** START OF Text to read **

2. Referenced kernel pointer

This case imposes a lot of restrictions on the programmer, to ensure safety. To
transfer the ownership of a reference in the BPF program to the map, the user
must use the bpf_kptr_xchg helper, which returns the old pointer contained in
the map, as an acquired reference, and releases verifier state for the
referenced pointer being exchanged, as it moves into the map.

This a normal PTR_TO_BTF_ID that can be used with in-kernel helpers and kernel
functions callable by the program.

However, if BPF_LDX is used to load a referenced pointer from the map, it is
still not permitted to pass it to in-kernel helpers or kernel functions. To
obtain a reference usable with helpers, the user must invoke a kfunc helper
which returns a usable reference (which also must be eventually released before
BPF_EXIT, or moved into a map).

Since the load of the pointer (preserving data dependency ordering) must happen
inside the RCU read section, the kfunc helper will take a pointer to the map
value, which must point to the actual pointer of the object whose reference is
to be raised. The type will be verified from the BTF information of the kfunc,
as the prototype must be:

	T *func(T **, ... /* other arguments */);

Then, the verifier checks whether pointer at offset of the map value points to
the type T, and permits the call.

This convention is followed so that such helpers may also be called from
sleepable BPF programs, where RCU read lock is not necessarily held in the BPF
program context, hence necessiating the need to pass in a pointer to the actual
pointer to perform the load inside the RCU read section.

Notes
-----

 * C selftests require https://reviews.llvm.org/D119799 to pass.
 * Unlike BPF timers, kptr is not reset or freed on map_release_uref.
 * Referenced kptr storage is always treated as unsigned long * on kernel side,
   as BPF side cannot mutate it. The storage (8 bytes) is sufficient for both
   32-bit and 64-bit platforms.
 * Use of WRITE_ONCE to reset unreferenced kptr on 32-bit systems is fine, as
   the actual pointer is always word sized, so the store tearing into two 32-bit
   stores won't be a problem as the other half is always zeroed out.

** END OF Text to read **
** START OF Material provided **

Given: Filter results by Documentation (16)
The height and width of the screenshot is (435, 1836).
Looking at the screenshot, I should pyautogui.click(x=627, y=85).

** END OF Material provided **

**Given request:**
From the passage on referenced kernel pointers, write out word for word the stretch that begins with the words containing "This convention is" and ends with "RCU read section.".

**Solved exercise:**
This convention is followed so that such helpers may also be called from
sleepable BPF programs, where RCU read lock is not necessarily held in the BPF
program context, hence necessiating the need to pass in a pointer to the actual
pointer to perform the load inside the RCU read section.